Passage shown:
*-*-*
It tells us that we have an xarray.Dataset and gives us all the metadata associated with our data.

What is an `xarray.Dataset`?

In climate data analysis, we typically work with multidimensional data. By multidimensional data (also often called N-dimensional), we mean data with many independent dimensions or axes. For example, we might represent Earth’s surface temperature T as a three dimensional variable:

T(x,y,t)

where x is longitude, y is latitude, and t is time.

N-dimensional Data Schematic

Xarray has two data structures:

a DataArray, which holds a single multi-dimensional variable (or ‘grid’) and its coordinates
a Dataset, which can hold multiple variables (DataArrays) that share some or all of the same coordinates

When we read in our data using xr.open_dataset, we read it in as an xr.Dataset object containing one or more DataArrays.

A DataArray contains:

values: a numpy.ndarray holdy the array’s values (usually 1 or more dimensions)
dims: dimension names for each axis (e.g. lon,lat,lev,time)
coords: a container of arrays that label each point
attrs: a container of arbitrary metadata

If we access an individual variable within an xarray.Dataset object, we have an xarray.DataArray object. Here’s an example:

ds['sst']

you will also see this syntax used

ds.sst

The latter is a little less flexible - it is harder to specify variables as Dataset names, and may fail if there are special characters in the name. The ds['sst'] construct is more robust.

Compare the output for the DataArray and the Dataset

We can access individual attribues attrs of our Dataset using the following syntax:

units=ds['sst'].attrs['units']
print(units)

Using xarray.Dataset.attrs to label figures

Given the following lines of code, how would you use attrs to add units to the colorbar and a title to the map based on the units and long_name attributes?
plt.contourf(ds['sst'][0,:,:])
*-*-*
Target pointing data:
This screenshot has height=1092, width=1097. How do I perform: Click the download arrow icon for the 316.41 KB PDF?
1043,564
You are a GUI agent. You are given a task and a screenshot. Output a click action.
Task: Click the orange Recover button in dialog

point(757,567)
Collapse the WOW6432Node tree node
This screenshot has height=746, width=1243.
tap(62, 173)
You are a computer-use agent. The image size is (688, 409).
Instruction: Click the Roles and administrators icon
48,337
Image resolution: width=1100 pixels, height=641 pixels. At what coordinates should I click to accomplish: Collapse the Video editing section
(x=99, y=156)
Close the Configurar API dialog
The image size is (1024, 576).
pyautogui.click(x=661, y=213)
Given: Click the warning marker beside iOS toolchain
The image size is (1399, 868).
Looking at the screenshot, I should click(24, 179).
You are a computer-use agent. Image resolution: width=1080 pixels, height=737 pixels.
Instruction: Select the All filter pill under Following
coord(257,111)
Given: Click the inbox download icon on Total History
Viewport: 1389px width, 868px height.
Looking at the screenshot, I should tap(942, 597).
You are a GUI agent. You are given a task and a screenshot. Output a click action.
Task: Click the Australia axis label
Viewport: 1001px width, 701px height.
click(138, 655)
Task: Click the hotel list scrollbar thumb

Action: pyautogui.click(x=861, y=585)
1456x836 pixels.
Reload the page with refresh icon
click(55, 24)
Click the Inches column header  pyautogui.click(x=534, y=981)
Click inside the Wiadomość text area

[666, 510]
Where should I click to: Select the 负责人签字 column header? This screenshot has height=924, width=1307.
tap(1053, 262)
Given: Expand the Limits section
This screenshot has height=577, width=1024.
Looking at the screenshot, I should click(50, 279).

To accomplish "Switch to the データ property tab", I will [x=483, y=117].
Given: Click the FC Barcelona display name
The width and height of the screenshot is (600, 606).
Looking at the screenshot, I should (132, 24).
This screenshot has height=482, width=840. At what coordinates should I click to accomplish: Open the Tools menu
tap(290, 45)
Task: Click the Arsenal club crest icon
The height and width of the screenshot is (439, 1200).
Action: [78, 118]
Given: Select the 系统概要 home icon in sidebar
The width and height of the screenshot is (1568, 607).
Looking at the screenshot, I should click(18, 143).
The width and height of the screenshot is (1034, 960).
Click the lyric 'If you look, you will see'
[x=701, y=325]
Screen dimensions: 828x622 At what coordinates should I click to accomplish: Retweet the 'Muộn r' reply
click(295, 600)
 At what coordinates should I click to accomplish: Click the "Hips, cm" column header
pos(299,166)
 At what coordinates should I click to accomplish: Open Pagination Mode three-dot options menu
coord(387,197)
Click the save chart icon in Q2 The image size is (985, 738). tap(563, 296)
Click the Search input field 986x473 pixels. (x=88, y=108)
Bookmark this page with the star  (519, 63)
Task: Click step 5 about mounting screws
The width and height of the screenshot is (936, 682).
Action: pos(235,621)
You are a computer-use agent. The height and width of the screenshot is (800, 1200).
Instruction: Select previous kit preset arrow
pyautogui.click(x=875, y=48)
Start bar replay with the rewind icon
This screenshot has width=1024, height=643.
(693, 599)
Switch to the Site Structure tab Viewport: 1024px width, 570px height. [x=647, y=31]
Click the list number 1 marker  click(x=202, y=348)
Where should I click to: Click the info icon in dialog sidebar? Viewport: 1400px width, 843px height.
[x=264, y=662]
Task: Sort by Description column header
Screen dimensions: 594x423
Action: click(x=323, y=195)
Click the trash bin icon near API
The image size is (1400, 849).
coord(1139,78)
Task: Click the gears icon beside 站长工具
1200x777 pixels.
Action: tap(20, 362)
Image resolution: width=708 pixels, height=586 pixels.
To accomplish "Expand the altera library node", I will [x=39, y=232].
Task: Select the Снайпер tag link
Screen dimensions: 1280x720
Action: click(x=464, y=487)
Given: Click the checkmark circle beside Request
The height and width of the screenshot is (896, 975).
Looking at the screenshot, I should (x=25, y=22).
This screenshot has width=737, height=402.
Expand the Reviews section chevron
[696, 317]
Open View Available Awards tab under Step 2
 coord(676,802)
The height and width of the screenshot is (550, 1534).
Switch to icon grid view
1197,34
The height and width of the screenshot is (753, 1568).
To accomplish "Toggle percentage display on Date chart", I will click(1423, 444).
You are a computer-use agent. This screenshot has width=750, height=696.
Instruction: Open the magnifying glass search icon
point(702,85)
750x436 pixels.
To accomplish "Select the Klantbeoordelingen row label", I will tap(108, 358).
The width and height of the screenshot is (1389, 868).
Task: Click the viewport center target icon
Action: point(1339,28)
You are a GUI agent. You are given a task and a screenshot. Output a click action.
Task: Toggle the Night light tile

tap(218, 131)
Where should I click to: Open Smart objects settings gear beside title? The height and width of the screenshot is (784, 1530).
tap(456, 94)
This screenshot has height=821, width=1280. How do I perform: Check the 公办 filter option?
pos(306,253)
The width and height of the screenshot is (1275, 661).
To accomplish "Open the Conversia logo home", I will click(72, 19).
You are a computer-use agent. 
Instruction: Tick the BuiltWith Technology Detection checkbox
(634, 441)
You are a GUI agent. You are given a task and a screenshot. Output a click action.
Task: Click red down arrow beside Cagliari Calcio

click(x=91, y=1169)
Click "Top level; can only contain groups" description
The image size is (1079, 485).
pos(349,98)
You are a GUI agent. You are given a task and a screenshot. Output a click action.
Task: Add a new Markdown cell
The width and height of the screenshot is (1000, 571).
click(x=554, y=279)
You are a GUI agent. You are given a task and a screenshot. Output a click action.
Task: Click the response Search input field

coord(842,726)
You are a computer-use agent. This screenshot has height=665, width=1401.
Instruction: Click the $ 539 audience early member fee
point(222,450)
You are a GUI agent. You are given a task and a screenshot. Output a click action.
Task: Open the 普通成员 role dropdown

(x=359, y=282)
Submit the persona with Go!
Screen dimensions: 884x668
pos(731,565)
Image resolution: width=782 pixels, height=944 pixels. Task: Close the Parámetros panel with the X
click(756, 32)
*-*-*
Challenges:
1. In the records, copy verbatim the lines from the line with "Where should I click to: Click" to the line with "Action: click(x=464, y=487)", including both of those lines.
2. Extend the passage on xarray Datasets past its final line.

Answers to each task:
1.
Where should I click to: Click the info icon in dialog sidebar? Viewport: 1400px width, 843px height.
[x=264, y=662]
Task: Sort by Description column header
Screen dimensions: 594x423
Action: click(x=323, y=195)
Click the trash bin icon near API
The image size is (1400, 849).
coord(1139,78)
Task: Click the gears icon beside 站长工具
1200x777 pixels.
Action: tap(20, 362)
Image resolution: width=708 pixels, height=586 pixels.
To accomplish "Expand the altera library node", I will [x=39, y=232].
Task: Select the Снайпер tag link
Screen dimensions: 1280x720
Action: click(x=464, y=487)

2.
plt.title(FILLINLONGNAMEHERE)
plt.colorbar(label=FILLINUNITSHERE) 

The xarray package provides many convenient functions and tools for working with N-dimensional datasets. We will learn some of them today.

Key Points

A Dataset may contain one or more DataArrays

Subsetting Data

Overview

Teaching: 30 min
Exercises: 5 min

Questions

How do I extract a particular region from my data?

How do I extract a specific time slice from my data?

Objectives

Become familiar with subsetting multidimensional data.

Subsetting data in Space

Often in our research, we want to look at a specific region defined by a set of latitudes and longitudes.

Conventional approach

We would have an array, like an numpy.ndarray with 3 dimensions, such as lat,lon,time that contains our data. We would need to write nested loops with if statements to find the indices of the latitudes and longitudes we are looking for and then extract out those data to a new array.

This is slow, and has the potential for mistakes if we get the wrong indices. Our data and metadata are disconnected.

xarray makes it possible for us to keep our data and metadata connected and select data based on the dimensions, so we can tell it to extract a specific lat-lon point or select a specific range of lats and lons using the sel function.

Select a point

Let’s try it for a point. We will pick a latitude and longitude in the middle of the Pacific Ocean.

ds_point=ds.sel(lat=0,lon=180,method='nearest')
ds_point

The .sel method is for selecting data by dimesion names and/or index labels. There are multiple ways of selecting subsets of data in xarray - see the online documentation for a thorough discussion with examples.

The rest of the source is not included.